30.05.2015 - 11.10.2015

Eine Entdeckung: rund 1’250 Glasnegative aus der Zeit zwischen 1910 und 1925, die im Archiv der Schweizer Bildagentur Keystone dem Zahn der Zeit getrotzt haben. Die Qualität dieser Fotografien war bekannt, doch die Umstände ihrer Entstehung lagen weitgehend im Dunkeln. Erst dank gründlichen Recherchen kann nun ein neues Kapitel der Schweizer Fotogeschichte geschrieben werden: Der in Biel geborene Jules Decrauzat (1879–1960), aus dessen umfangreichem Werk die Glasnegative stammen, ist wohl der erste bedeutende Fotoreporter der Schweiz. Seine Momentaufnahmen aus dem Bereich des Sports oder der frühen Luftfahrt treffen den Nerv der Gesellschaft an der Schwelle zur Moderne.

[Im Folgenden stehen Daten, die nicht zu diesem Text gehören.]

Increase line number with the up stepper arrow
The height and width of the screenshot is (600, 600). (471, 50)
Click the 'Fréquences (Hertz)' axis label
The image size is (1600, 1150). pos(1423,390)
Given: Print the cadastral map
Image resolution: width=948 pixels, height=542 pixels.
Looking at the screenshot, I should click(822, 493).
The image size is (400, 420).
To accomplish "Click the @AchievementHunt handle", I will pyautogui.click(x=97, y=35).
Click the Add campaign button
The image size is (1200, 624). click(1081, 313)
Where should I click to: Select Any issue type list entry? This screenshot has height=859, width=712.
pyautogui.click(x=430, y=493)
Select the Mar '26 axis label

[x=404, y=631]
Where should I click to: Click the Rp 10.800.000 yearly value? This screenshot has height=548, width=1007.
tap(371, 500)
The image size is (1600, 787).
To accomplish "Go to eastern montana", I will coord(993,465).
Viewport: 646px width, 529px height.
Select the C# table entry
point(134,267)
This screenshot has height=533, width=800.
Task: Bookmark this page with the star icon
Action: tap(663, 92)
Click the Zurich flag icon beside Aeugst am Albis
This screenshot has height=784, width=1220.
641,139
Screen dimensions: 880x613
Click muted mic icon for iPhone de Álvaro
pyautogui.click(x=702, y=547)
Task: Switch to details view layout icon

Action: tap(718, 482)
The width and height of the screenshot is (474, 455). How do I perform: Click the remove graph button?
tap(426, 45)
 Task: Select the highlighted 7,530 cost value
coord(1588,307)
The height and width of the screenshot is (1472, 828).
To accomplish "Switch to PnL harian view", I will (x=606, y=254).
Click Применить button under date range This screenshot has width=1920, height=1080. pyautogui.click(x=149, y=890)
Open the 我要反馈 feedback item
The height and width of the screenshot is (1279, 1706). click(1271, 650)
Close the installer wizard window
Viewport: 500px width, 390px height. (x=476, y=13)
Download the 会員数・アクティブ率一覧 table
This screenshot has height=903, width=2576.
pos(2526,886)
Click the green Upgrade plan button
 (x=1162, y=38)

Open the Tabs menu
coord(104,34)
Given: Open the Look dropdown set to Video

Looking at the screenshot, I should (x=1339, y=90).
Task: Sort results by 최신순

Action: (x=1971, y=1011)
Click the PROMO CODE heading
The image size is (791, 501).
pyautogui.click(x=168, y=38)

Decrauzats Biografie lässt sich heute nur noch in groben Zügen rekonstruieren. Der mittlere Sohn von Jules Decrauzat Senior und Estelle Adèle Lambelet wird am 16. März 1879 in Biel geboren, wo er auch seine Jugend verbringt. 1895 zieht die Familie nach Genf. Jules studiert an der Ecole des Arts Industriels Bildhauerei. Mit dem Diplom in der Tasche begibt er sich 1897 nach Paris, wo er seinen Lebensunterhalt zunächst als Bildhauer verdient, daneben aber auch Abendkurse an der Ecole Pathé besucht. Hier entdeckt er die jungen Medien des Films und der Fotografie sowie das neue Metier des Fotojournalismus. Besonders in der Möglichkeit, unmittelbar, dynamisch und intuitiv auf das Geschehen der Welt zu reagieren, erkennt er ein in der Presse noch wenig genutztes Potenzial. Die meisten Fotografien, die zu dieser Zeit gedruckt werden, wirken statisch und gestellt und sind kaum geeignet, einen lebendigen Eindruck zu vermitteln. Jules Decrauzat strebt nach einer anderen Art von Fotografie: ihm schweben Momentaufnahmen vor, das Festhalten bewegter Szenen und sekundenschnelles Handeln, um die entscheidenden Augenblicke einzufangen.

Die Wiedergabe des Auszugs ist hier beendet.